ASSIGNMENT -
Return each line exactly, beginning with the one that has "Task: React with the smiley emoji icon" and finishing with the final line of the material. Drop any pictures.

GIVEN RECORDS -
= Beginning of Section =
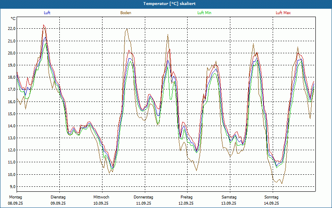Click the date label 11.09.25

tap(144, 203)
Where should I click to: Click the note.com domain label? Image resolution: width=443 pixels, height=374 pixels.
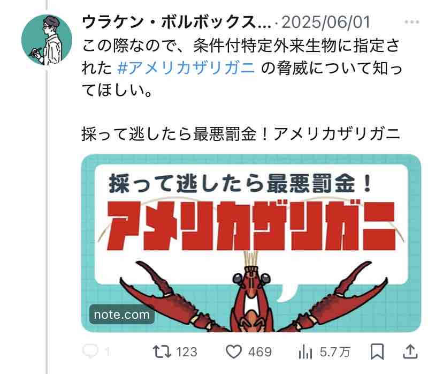click(x=122, y=315)
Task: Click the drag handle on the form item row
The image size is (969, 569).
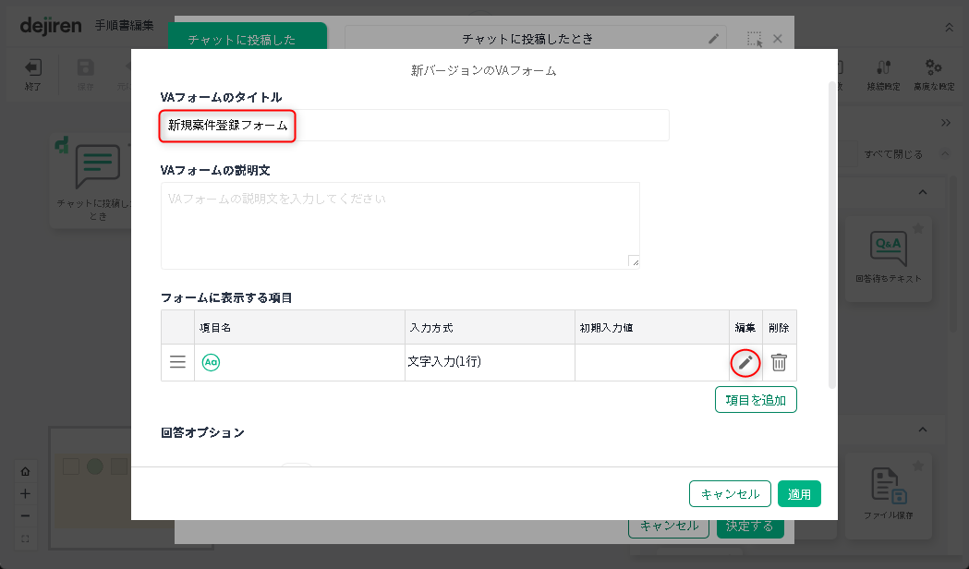Action: coord(177,363)

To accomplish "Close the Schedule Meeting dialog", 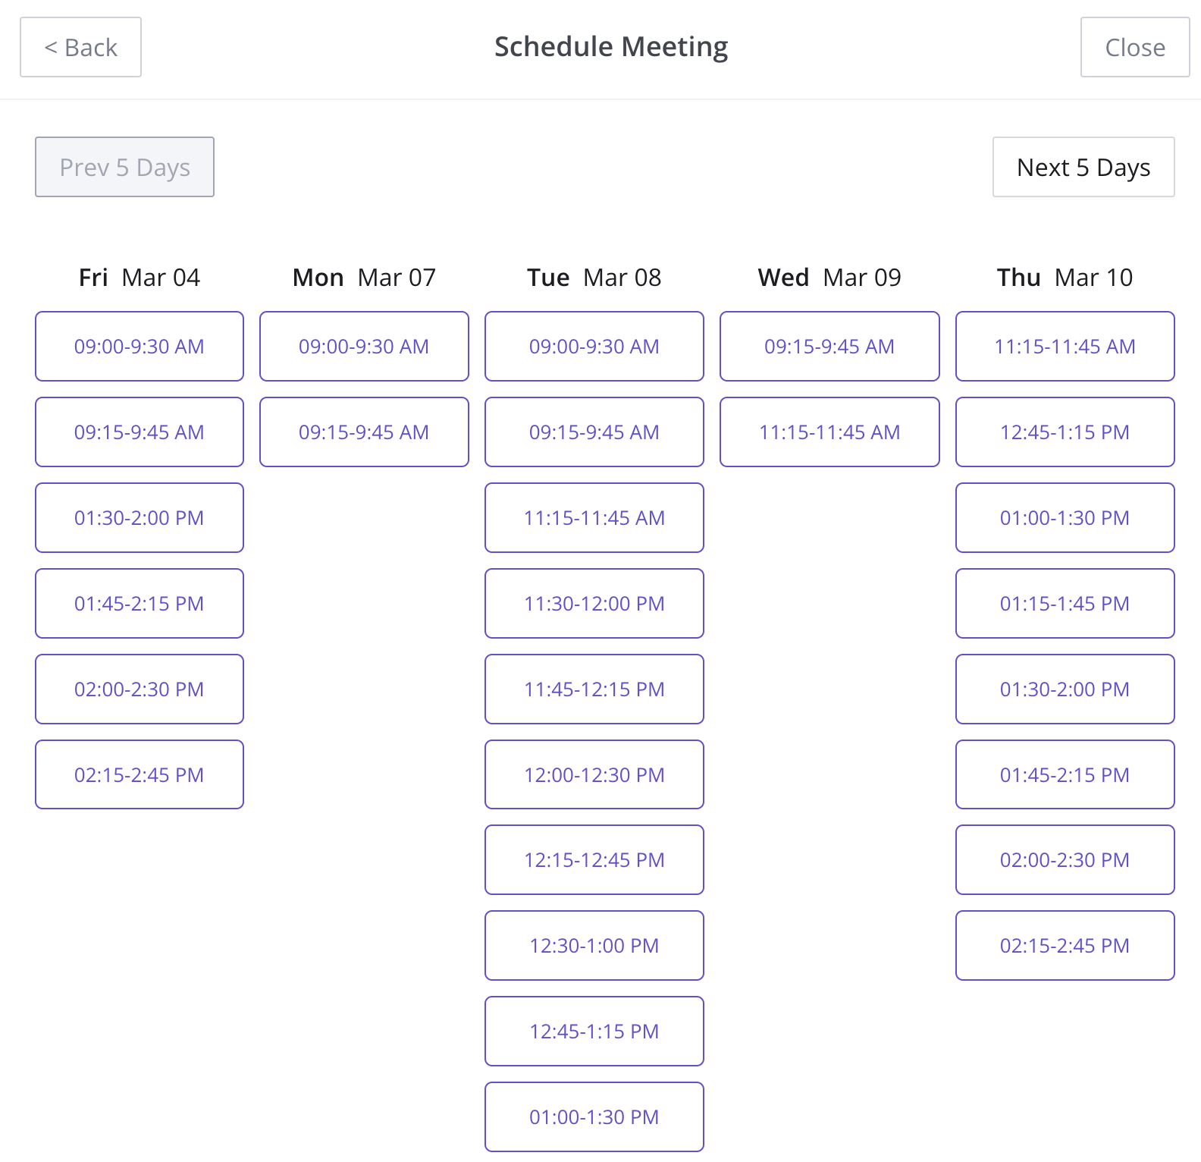I will 1134,47.
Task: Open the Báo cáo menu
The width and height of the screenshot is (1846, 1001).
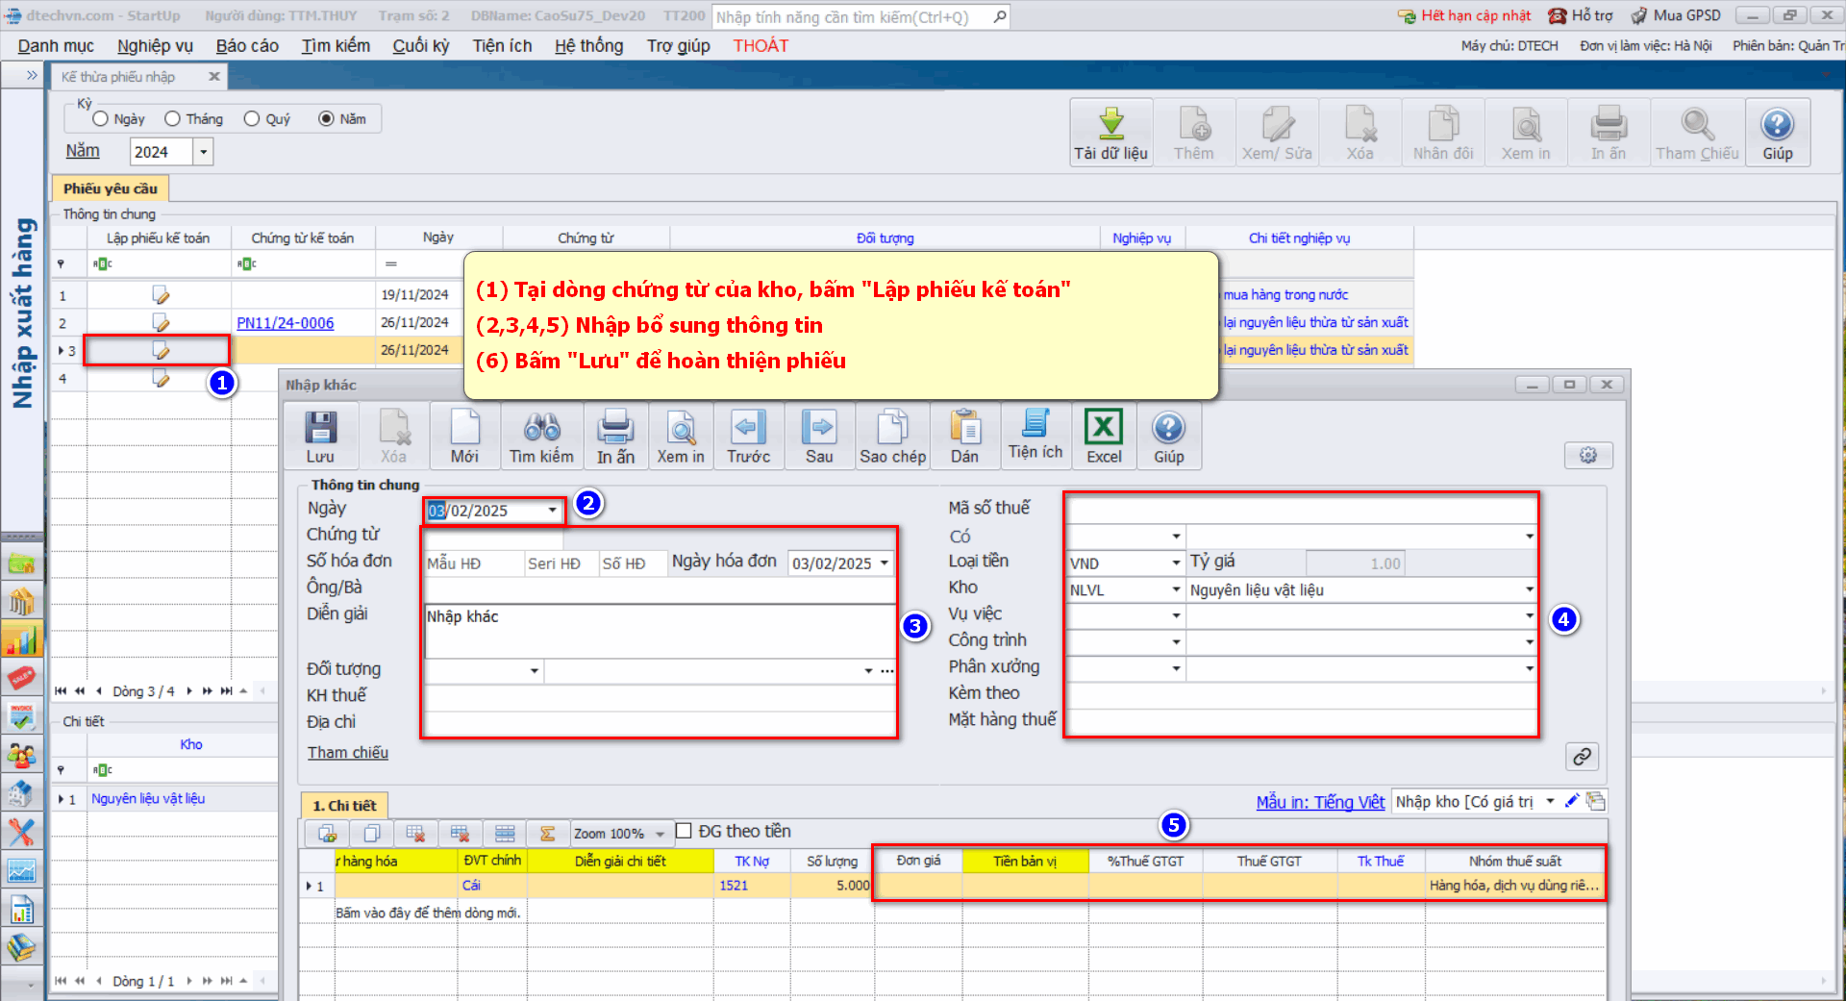Action: 247,46
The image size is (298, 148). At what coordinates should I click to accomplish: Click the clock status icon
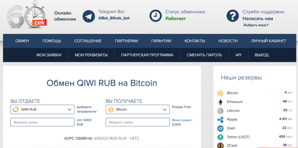click(x=156, y=16)
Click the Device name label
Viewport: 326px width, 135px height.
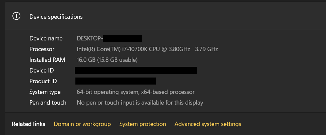click(46, 38)
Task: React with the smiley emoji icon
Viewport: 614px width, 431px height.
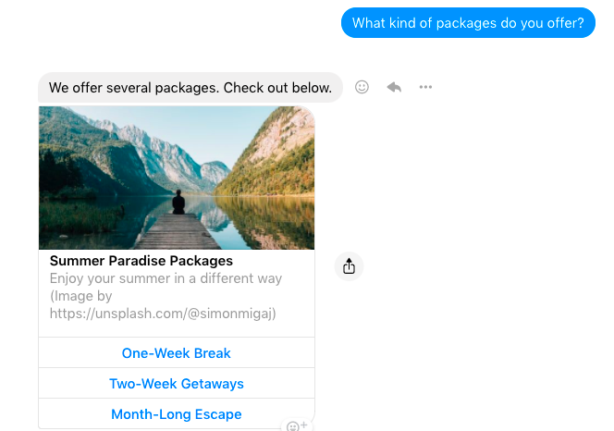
= End of Section =
EXERCISE RESULT -
Task: React with the smiley emoji icon
Viewport: 614px width, 431px height.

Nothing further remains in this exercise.